▶ _課題の指示_: 課題文の「まさにその声の成分を検査する」から「して女が悲痛な叫びで言った。」までを、両端も含めて一字も変えずに書き写してください。

▶ _課題文_:
● ● ●

2001年10月21日(日) |
ボタン vol.3 〜 天然100% 〜 |
「大丈夫ですか?」 ボタンのそばのスピーカーからやさしそうな女の人の声が聞こえた。
「だっ、大丈夫じゃない」 俺は心持ち苦しそうに言った。
「大丈夫ですか?」 また同じ調子で女の人が言った。歳は結構若そうだ。
「胸が心臓が痛い。締め付けられる」 僕は現在の症状を伝えた。
「大丈夫ですか?」 また同じ調子で彼女は言った。 彼女はまるでこの状況が解っていないのだ。
ドアを叩くNHKの受信料取立と電話による英会話教室のセールストーク。 それが同時にやって来ているほど酷いのだ。 別の側面で捕らえるとすると、クリスマスと誕生日を一緒にされる勢いである。
「はっ速く!速く!だっ、誰か来てくれ!」 僕は声を絞り出して言った。 搾り出すという表現がこの時ほど適切な時はなかった。
まさにその声の成分を検査すると天然の100%は必ずくだらなかった。 ましてや濃縮還元の100%など取るに足らなかった。
最近は若い者でも濃縮還元の100%を使いこなす奴が増えてきている傾向は特にある。 だが、そんな社会一般の事を考える暇など少しも無かった。 チューブを切って内部を覗いても、半回分の歯磨き粉しか残って無いほど暇は無かった。
搾り出した天然100%の僕の声が届いたのだろう、しばらくして女が悲痛な叫びで言った。

● ● ●

▶ _課題のデータ_:
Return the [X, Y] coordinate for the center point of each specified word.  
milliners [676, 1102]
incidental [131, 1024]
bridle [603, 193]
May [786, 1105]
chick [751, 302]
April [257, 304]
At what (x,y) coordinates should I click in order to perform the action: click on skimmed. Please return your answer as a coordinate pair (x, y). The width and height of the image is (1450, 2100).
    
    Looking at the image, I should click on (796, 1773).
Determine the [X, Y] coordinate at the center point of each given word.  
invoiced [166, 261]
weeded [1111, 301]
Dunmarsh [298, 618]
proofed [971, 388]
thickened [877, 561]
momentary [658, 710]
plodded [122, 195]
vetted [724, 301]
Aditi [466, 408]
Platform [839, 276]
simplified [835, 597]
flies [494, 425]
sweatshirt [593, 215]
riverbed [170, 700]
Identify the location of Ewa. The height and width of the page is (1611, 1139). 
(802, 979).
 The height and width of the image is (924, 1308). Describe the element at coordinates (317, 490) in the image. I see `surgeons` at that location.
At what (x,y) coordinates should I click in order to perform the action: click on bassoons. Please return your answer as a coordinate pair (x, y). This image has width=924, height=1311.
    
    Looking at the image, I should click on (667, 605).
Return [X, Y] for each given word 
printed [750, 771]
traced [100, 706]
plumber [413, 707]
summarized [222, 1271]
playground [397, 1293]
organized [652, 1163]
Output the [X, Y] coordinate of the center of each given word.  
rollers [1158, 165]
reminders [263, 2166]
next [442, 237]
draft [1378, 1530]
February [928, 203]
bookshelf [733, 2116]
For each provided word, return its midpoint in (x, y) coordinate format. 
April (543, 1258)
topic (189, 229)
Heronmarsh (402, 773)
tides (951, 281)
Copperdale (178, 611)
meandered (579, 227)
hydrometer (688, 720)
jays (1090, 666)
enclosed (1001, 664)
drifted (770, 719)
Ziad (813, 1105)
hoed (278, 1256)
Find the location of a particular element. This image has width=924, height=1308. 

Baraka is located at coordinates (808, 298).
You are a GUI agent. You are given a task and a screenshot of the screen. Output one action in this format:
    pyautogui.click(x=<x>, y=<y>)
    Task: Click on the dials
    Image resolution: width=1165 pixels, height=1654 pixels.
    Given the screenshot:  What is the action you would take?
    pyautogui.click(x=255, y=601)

● ● ●

▶ _課題の答え_:
まさにその声の成分を検査すると天然の100%は必ずくだらなかった。 ましてや濃縮還元の100%など取るに足らなかった。
最近は若い者でも濃縮還元の100%を使いこなす奴が増えてきている傾向は特にある。 だが、そんな社会一般の事を考える暇など少しも無かった。 チューブを切って内部を覗いても、半回分の歯磨き粉しか残って無いほど暇は無かった。
搾り出した天然100%の僕の声が届いたのだろう、しばらくして女が悲痛な叫びで言った。